### Selected excerpt
TRANSFERABILITY. Except as otherwise provided in Section 4(e) of the Plan, your Option is not transferable, except by will or by the applicable laws of descent and distribution, and is exercisable during your life only by you.

Corporate Transaction. Your Option is subject to the terms of any agreement governing a Corporate Transaction involving the Company, including, without limitation, a provision for the appointment of a stockholder representative that is authorized to act on your behalf with respect to any escrow, indemnities and any contingent consideration.

No Liability for Taxes. As a condition to accepting the Option, you hereby (a) agree to not make any claim against the Company, or any of its Officers, Directors, Employees or Affiliates related to tax liabilities arising from the Option or other Company compensation and (b) acknowledge that you were advised to consult with your own personal tax, financial and other legal advisors regarding the tax consequences of the Option and have either done so or knowingly and voluntarily declined to do so. Additionally, you acknowledge that the Option is exempt from Section 409A only if the exercise price is at least equal to the “fair market value” of the Common Stock on the date of grant as determined by the Internal Revenue Service and there is no other impermissible deferral of compensation associated with the Option. Additionally, as a condition to accepting the Option, you agree not make any claim against the Company, or any of its Officers, Directors, Employees or Affiliates in the event that the Internal Revenue Service asserts that such exercise is less than the “fair market value” of the Common Stock on the date of grant as subsequently determined by the Internal Revenue Service.

### Supplied material
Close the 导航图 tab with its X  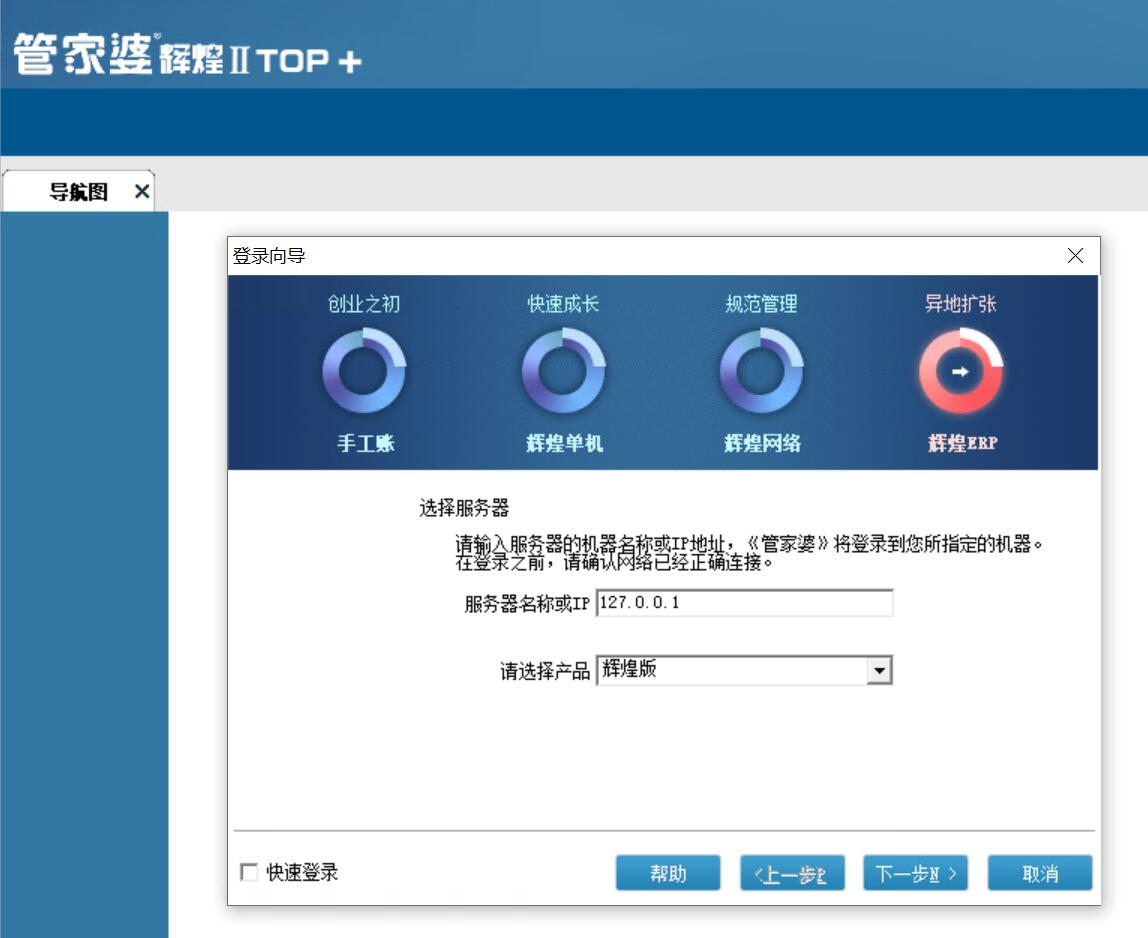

### Task details
Write the next part of the stock option agreement text above, beginning right after its final sentence.

### Task result
Severability. If any part of this Option Agreement or the Plan is declared by any court or governmental authority to be unlawful or invalid, such unlawfulness or invalidity will not invalidate any portion of this Option Agreement or the Plan not declared to be unlawful or invalid. Any Section of this Option Agreement (or part of such a Section) so declared to be unlawful or invalid will, if possible, be construed in a manner which will give effect to the terms of such Section or part of a Section to the fullest extent possible while remaining lawful and valid

OTHER DOCUMENTS. You hereby acknowledge receipt of or the right to receive a document providing the information required by Rule 428(b)(1) promulgated under the Securities

 

 


Act, which includes the Prospectus. “Prospectus” means the document containing the Plan information specified in Section 10(a) of the Securities Act. In addition, you acknowledge receipt of the Company’s Trading Policy.

QUESTIONS. If you have questions regarding these or any other terms and conditions applicable to your Option, including a summary of the applicable federal income tax consequences please see the Prospectus.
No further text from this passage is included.